フルトヴェングラー指揮ベルリン・フィル ベートーヴェン 交響曲第5番ほか(1954.5.23Live)

御年90を超えるバルバラ・フレーメルさんのフルトヴェングラーにまつわる証言が興味深い(子どもの頃、あるいは若い頃のエピソードが大半ゆえ記憶違いの部分もたぶんにあるだろうが)。
フルトヴェングラーの死についての話。

フルトヴェングラーが亡くなったときに、・・・私は行きませんでしたが、母がヴィニフレートとハイデルベルクに行きました。母は埋葬に行ったのです。死の直前は、確かハイデルベルクの病院に入院していたはずです。母によると、耳が聞こえなくなってきたこともありますが、非常に負担を感じていたようです。それであまり長くは生きたくないようでした。歳を取りたくなかったようです。自殺ではないでしょう。入院したのは、風邪だったか、癌だったか理由がありました。母がどこかに書いていると思うわ。詳しい病名はわからないけど、いずれにしても特別な治療が必要だったのは確かです。
バルバラ・フレーメル/取材・文 眞峯紀一郎・中山実「バイロイトのフルトヴェングラー バルバラ・フレーメル夫人の独白」(音楽之友社)P70

カラヤンとの不仲を考えてみても、フルトヴェングラーほどプライドの高かった人はいないように思われる。

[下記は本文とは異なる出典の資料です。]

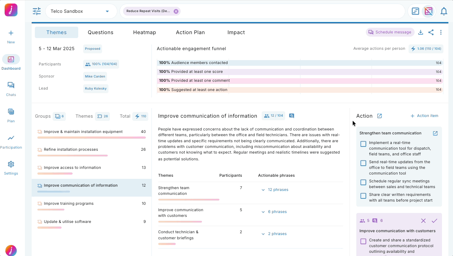Image resolution: width=453 pixels, height=256 pixels.
Task: Open the filter settings sliders icon
Action: point(37,11)
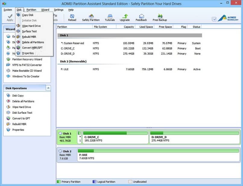The image size is (243, 186).
Task: Open the Feedback toolbar icon
Action: click(141, 17)
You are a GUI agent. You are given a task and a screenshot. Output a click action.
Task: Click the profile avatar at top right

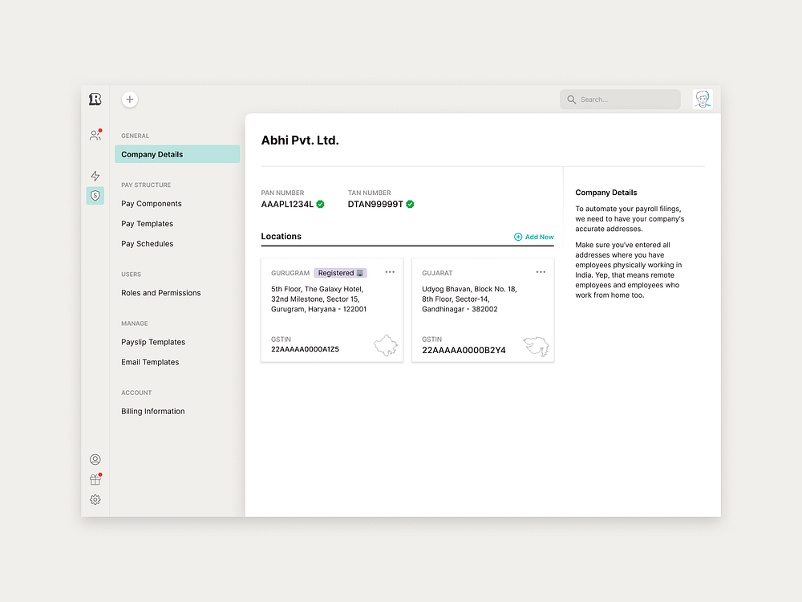click(703, 98)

カラヤンに対しては、ものすごい対抗意識がありましたね。ザルツブルクでフルトヴェングラーが上演したときと主な役がほぼ同じ配役で、カラヤンがレコード録音を行ったことに対してかなり怒っていました。
~同上書P61

それに、フレーメルさんの回想によると、有名な51年のバイロイトの《第九》のときもすでに難聴が悪化していて、実にナーヴァスになっていたそうだ。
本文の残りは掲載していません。